Hildreth doesn't anticipate an increase in business with the addition of the fourth ramp, but he is excited about the new Park & Ride. Motorists who frequently park in the lot might also leave their cars with Hildreth for repairs, he said.
Penny Vaillancourt, manager for the state's Park & Ride program, predicts the 300-car lot will be well utilized. A 25-car lot two miles away at Exit 17 is always full, she said. Other lots in southern Maine are also popular.
The Exit 15 Park & Ride location was identified as a high priority in several independent studies, Vaillancourt said. The goal of the program is to mitigate traffic congestion and improve air quality, which is especially important in greater Portland.
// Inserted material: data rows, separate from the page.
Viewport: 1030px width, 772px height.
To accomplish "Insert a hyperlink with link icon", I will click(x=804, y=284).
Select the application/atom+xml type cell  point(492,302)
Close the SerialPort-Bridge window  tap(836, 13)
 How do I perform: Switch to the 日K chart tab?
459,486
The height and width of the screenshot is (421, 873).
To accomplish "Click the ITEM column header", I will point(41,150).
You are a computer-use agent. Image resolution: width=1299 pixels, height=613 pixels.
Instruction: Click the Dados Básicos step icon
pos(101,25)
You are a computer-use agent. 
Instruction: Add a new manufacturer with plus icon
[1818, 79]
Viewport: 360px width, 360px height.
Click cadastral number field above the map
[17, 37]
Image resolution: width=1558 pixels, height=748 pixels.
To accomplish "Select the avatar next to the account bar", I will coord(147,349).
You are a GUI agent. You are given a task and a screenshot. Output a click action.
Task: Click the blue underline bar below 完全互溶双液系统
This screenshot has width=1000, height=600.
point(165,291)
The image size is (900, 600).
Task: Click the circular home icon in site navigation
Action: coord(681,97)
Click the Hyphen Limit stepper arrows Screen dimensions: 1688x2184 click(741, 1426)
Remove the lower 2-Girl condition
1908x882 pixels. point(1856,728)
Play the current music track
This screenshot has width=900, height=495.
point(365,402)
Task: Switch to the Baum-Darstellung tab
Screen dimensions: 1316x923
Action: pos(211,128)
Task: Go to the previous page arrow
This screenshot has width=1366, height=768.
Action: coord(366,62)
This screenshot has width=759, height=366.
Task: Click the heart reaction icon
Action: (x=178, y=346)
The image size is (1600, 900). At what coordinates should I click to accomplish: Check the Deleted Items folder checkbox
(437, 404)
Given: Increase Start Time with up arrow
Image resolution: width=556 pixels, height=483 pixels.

The due date for the ramp is Friday, June 28, but MaineDOT engineer Beecher Whitcomb predicts stormy weather may interfere. A July 3 opening is more realistic, he said.
"It's not from lack of trying," he said. "We'll be out here working on weekend nights to make it happen."
Meanwhile, the Yarmouth Chamber of Commerce and the Town Council have been in talks to capitalize on the new exit – and a number of other town assets – by creating an economic development initiative, Shuster said. The initiative will be a topic at the next council meeting on July 8.
The $6.1 million Exit 15 project began in mid-February, and is being handled by Shaw Brothers Construction Co. The company blasted through a rock shelf to create the new ramp, and hauled away 40,000 cubic yards of stone, Whitcomb said. Minor work will continue alongside the roadway even after the ramp is opened.